Add English NTT-SMOKE benchmark by vmendelev · Pull Request #1472 · NVIDIA-NeMo/Skills

vmendelev · 2026-06-02T11:14:17Z

Summary

Add the English-only NTT-SMOKE (ntt-smoke.en) benchmark for NemotronTranscribe smoke testing.

The benchmark covers clean/noisy ASR, short ASR, real long-form AppTek calls, non-speech hallucination, prompt robustness, Preference-ASR audio-instruction checks, ContextASR context biasing, and a small superficial text control. The default English build is 5,075 rows, with 75 AppTek long-form rows because each long row contains many reference words.

Notes

Long-form data comes from AppTek Call-Center Dialogues, not synthetic stitching.
Preference-ASR is English-only in this PR.
Multilingual NTT-SMOKE data is intentionally excluded for now.
Metrics include WER, macro WER, success rate at 5% row WER, substitutions, insertions, deletions, reference words, and correct words.
The report workflow supports numeric W&B tables plus row-level hypothesis analysis for the brief model-issue conclusion.

Validation

python -m pytest tests/test_ntt_smoke_prepare.py -q
python -m compileall nemo_skills/dataset/ntt-smoke tests/test_ntt_smoke_prepare.py

Baseline Evidence

W&B report from promoted eval skill: https://wandb.ai/nvidia/nemo-skills/runs/9gthwvp0
Active checkpoint, Nemotron Omni BF16, and Qwen ASR 1.7B outputs were scored on the same ntt-smoke.en manifest.

Summary by CodeRabbit

New Features
- Introduced NTT-SMOKE English evaluation benchmark with mixed-manifest support for ASR, context biasing, text-MCQ, and hallucination tasks.
- Added data preparation and evaluation capabilities for the new benchmark.
- Integrated metrics computation with WER thresholds, confidence intervals, and hallucination tracking.
Documentation
- Added comprehensive documentation for NTT-SMOKE dataset setup, configuration, and evaluation.
Tests
- Added test suite for data preparation and evaluation workflows.

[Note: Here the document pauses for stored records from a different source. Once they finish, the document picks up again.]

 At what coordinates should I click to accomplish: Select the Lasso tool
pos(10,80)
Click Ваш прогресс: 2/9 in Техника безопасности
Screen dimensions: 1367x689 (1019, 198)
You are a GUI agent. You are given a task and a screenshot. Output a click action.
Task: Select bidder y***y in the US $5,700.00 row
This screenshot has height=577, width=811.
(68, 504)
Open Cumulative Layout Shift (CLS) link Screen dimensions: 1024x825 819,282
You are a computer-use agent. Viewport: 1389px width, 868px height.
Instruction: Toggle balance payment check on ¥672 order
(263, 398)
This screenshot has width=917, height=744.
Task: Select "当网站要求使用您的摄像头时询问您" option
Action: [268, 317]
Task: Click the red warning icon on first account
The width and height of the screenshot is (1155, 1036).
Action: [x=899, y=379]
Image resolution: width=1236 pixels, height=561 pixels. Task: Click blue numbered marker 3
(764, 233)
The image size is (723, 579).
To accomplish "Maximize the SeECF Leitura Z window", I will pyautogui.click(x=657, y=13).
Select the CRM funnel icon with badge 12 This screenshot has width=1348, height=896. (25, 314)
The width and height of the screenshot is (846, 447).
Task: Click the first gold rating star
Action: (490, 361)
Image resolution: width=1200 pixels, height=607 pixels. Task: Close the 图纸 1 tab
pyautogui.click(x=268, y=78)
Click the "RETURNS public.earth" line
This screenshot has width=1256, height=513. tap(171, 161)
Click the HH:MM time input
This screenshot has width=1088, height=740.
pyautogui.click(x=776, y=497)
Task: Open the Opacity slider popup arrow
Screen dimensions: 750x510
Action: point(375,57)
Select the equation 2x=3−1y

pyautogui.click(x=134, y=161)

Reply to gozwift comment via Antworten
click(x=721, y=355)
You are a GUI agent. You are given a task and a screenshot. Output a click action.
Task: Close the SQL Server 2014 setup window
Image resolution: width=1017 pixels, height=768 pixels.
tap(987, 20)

vmendelev · 2026-06-02T11:16:00Z

This PR is for those what are not yet using Gym. No need to review, since I will create a copy in Gym.

coderabbitai · 2026-06-02T11:21:47Z

📝 Walkthrough

Walkthrough

This PR introduces the NTT-SMOKE benchmark suite for NemotronTranscribe evaluation. The implementation provides dataset preparation from existing NeMo-Skills datasets, task-specific evaluation routing (ASR, MCQ, context-biasing, hallucination), WER-based metrics with confidence intervals, and comprehensive testing.

Changes

NTT-SMOKE Benchmark Suite

Layer / File(s)	Summary
Benchmark registration and documentation `nemo_skills/dataset/ntt-smoke/MEMO.md`, `README.md`, `__init__.py`, `en/__init__.py`	Documentation defining suite purpose, metrics, and reproducibility steps; package config registers `ntt-smoke.en` benchmark with `SCORE_MODULE`, `EVAL_ARGS`, and `GENERATION_ARGS`.
Task-specific evaluation logic `nemo_skills/dataset/ntt-smoke/ntt_smoke_eval.py`	`NTTSmokeEvaluator` routes evaluation by `task_type` (PreferenceASR, ContextASR, Text-MCQ, Hallucination, or standard audio), applying WER computation via `jiwer`, entity-level metrics, MCQ answer extraction, and success thresholding. Normalizers are loaded per-directory and cached.
Metrics computation and aggregation `nemo_skills/dataset/ntt-smoke/ntt_smoke_metrics.py`	`NTTSmokeMetrics` extends `AudioMetrics` to score missing fields via evaluator routing, threshold WER into correctness, aggregate prompt-group and language-specific WER with CI95 confidence intervals, and compute per-mode aggregates using weighted sums and macro averages.
Dataset preparation pipeline `nemo_skills/dataset/ntt-smoke/prepare.py`	Orchestrates manifest creation: deterministically samples and loads JSONL sources, augments with noisy audio at configured SNRs, constructs AppTek long-form rows, generates context-biasing/Text-MCQ/Preference-ASR examples with prompt variants, hallucination rows, and audio-instruction fallback, then balances and writes output.
Comprehensive test suite `tests/test_ntt_smoke_prepare.py`	Tests manifest generation (subtask fields, long-row handling, preference variants), evaluator functions (entity scoring, WER counting, thresholding), and metrics (pass@1 aggregates, confidence intervals, ASR-only mode) using synthetic fixtures and stubs for external dependencies.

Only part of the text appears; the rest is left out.